Xerxes’ reign was marked by certain administrative reforms and the completion of much of the construction work his father had initiated at Persepolis. (Compare Es 10:1, 2.) The Greek stories of the end of Xerxes’ reign revolve around marital difficulties, disorders in the harem, and a supposed dominance of Xerxes by certain of his courtiers. These accounts may reflect, though in a very confused and twisted way, some of the basic facts of the book of Esther, including the deposing of Queen Vashti and her replacement by Esther, as well as the ascension of Mordecai to a position of great authority in the realm. (Es 2:17; 10:3) According to secular accounts, Xerxes was assassinated by one of his courtiers.
Artaxerxes Longimanus, Xerxes’ successor, is notable for his authorization of Ezra’s return to Jerusalem with a large contribution for the support of the temple there. This occurred in Artaxerxes’ seventh year (468 B.C.E.). (Ezr 7:1-26; 8:24-36) During the 20th year of Artaxerxes (455 B.C.E.), Nehemiah was granted permission to go to Jerusalem to rebuild the city. (Ne 1:3; 2:1, 5-8) Nehemiah later returned for a time to the court of Artaxerxes in that king’s 32nd year (443 B.C.E.).—Ne 13:6.
There is some disagreement in historical writings with regard to the reigns of Xerxes and of Artaxerxes. Reference works place Artaxerxes’ accession year in 465 B.C.E. Certain documents give to his father, Xerxes, a reign that continued into the 21st year.

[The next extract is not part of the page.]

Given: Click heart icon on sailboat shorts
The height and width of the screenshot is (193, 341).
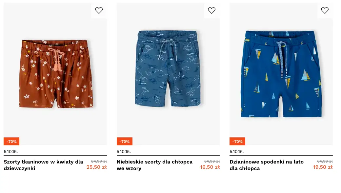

Xerxes’ rule is customarily counted from 486 B.C.E., when Darius, his father, died. His own first regnal year is viewed as having started in 485 B.C.E., and his 21st year and the accession year of Artaxerxes are often said to have been 465 B.C.E. As for Artaxerxes, scholars usually say that his last year of rule began in 424 B.C.E. Some documents present that as year 41 of Artaxerxes’ reign. If that were correct, it would mean that his accession year was in 465 B.C.E. and that his first regnal year began in 464 B.C.E.
However, there is strong evidence for calculating the last year of Xerxes and the accession year of Artaxerxes as being 475 B.C.E. This evidence is threefold: from Greek sources, from Persian sources, and from Babylonian sources.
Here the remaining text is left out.